Candidati sindaco a Fondi, il confronto pubblico – VIDEO FOTO

Candidati sindaco a Fondi, il confronto pubblico – VIDEO FOTO

Foto di Vincenzo Bucci

Un confronto, realizzato a porte chiuse. Ma non meno sentito per questo motivo, vista l’idea del dibattito streaming che ha tenuto incollati ai propri dispositivi mobili, alle proprie smart tv e singoli gruppi nei propri point elettorali qualche migliaio di persone.

Il video integrale del Confronto

Presenti tutti e sei gli aspiranti primi cittadini che sono stati accompagnati presso la Sala Consiliare Luigi Einaudi del Comune di Fondi da un proprio collaboratore. In sala, inoltre, presenti solo gli organizzatori dell’associazione Obiettivo Comune, i media partner dell’evento di Radio Civita inBlu, H24notizie.com e Radio Antenna Musica, il fotografo Vincenzo Bucci, due rappresentanti delle forze dell’ordine e un dipendente comunale, nonché la moderatrice dell’evento la giornalista Alessandra Aprile.

Il dibattito, preparato in ottica di un confronto con le modalità televisive con tempi contingentati in base alle argomentazioni e soprattutto a quanto fosse incisiva la domanda – proprio per poter mettere sotto torchio i candidati – ha permesso, grazie al ritmo piacevole, di seguire il confronto nonostante l’evento sia durato oltre due ore.

Tanti i temi affrontati nel corso del dibattito, dalle domande più generiche a quelle più delicate, passando per quelle di ampio respiro.

Nel vivo del confronto qualche tensione verbale – indiretta – tra il candidato sindaco Giulio Mastrobattista e lo sfidante Raniero De Filippis, mai chiamato in causa per nome e cognome ma più volte pungolato e che non ha mai prestato il fianco.

La prima “tensione vera” registrata con mano intorno a metà dibattito, intorno a 1h20′ di registrazione, quando sul tema di Cultura e Turismo le stoccate da parte di un po’ tutti gli sfidanti al vice sindaco facente funzioni Beniamino Maschietto non si sono fatte attendere. Dopo tutto negli ultimi anni Maschietto è stato assessore a questi settori, permettendo agli altri di innescare dinamiche che hanno portato a repliche e controrepliche. Risposte al vetriolo, non si sono fatte attendere, in particolar modo da parte di Luigi Parisella e dello stesso Maschietto, ma anche degli altri sfidanti.

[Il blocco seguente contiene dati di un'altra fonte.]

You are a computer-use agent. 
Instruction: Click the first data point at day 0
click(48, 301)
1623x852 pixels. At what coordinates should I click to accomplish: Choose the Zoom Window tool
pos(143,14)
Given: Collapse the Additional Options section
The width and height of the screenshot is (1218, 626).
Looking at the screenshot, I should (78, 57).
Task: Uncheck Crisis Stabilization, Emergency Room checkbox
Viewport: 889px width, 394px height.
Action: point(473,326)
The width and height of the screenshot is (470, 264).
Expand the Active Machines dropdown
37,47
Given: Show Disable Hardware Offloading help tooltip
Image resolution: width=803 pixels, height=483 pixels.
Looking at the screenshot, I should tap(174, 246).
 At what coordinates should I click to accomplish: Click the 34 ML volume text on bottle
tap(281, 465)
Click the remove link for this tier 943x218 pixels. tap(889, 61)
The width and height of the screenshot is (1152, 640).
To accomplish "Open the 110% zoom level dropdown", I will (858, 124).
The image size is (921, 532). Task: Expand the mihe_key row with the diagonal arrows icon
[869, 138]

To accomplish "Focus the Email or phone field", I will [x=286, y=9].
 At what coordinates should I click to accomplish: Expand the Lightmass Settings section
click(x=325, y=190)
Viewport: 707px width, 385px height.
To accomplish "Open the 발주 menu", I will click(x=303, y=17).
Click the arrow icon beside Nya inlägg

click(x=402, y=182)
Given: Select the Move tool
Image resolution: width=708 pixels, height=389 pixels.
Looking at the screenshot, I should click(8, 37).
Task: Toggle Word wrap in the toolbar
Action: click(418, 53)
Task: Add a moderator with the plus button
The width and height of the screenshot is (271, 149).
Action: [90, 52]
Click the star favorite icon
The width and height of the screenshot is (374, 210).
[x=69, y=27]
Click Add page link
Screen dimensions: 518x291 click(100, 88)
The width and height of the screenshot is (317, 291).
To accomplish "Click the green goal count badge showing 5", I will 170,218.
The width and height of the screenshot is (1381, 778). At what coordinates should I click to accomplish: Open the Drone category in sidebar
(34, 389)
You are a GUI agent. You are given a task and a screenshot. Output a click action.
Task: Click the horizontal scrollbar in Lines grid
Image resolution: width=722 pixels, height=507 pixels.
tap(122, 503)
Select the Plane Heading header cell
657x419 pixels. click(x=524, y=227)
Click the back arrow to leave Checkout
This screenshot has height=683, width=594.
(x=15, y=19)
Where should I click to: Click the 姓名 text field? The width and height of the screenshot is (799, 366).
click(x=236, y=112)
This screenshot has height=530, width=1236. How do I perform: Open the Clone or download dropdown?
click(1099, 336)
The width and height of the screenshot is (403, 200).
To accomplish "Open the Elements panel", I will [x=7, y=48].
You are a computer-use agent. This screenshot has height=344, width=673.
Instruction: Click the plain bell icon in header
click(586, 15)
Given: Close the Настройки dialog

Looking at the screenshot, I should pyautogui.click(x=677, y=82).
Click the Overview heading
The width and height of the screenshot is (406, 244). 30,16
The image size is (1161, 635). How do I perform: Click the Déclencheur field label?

Qualche altra “pizzicata” – spesso attaccando Maschietto nel mezzo per via del suo ruolo all’interno dell’Amministrazione, i candidati se le sono date sulle ultime domande – ovvero sullo Sport, sulla questione Sanità e Ospedale e indirettamente anche sull’Appello Finale, nel quale in due minuti dovevano convincere gli elettori a votare per sé senza screditare l’avversario.

Ovviamente, come sempre accade dopo ogni confronto, c’è chi dice abbia vinto “Tizio” e chi invece sostiene che “Caio” sia stato irresistibile. Senza entrare nel merito dei fluidità di linguaggio, pacatezza o aggressività politica, o addirittura in questioni di concretezza delle proposte, quel che è certo è che il dibattito si è svolto in un clima di confronto istituzionalmente corretto. Poi basta leggere i commenti social delle dirette o le impressioni dei followers farsi un’idea concreta di come i cittadini e gli elettori abbiano apprezzato o meno un candidato piuttosto che un altro.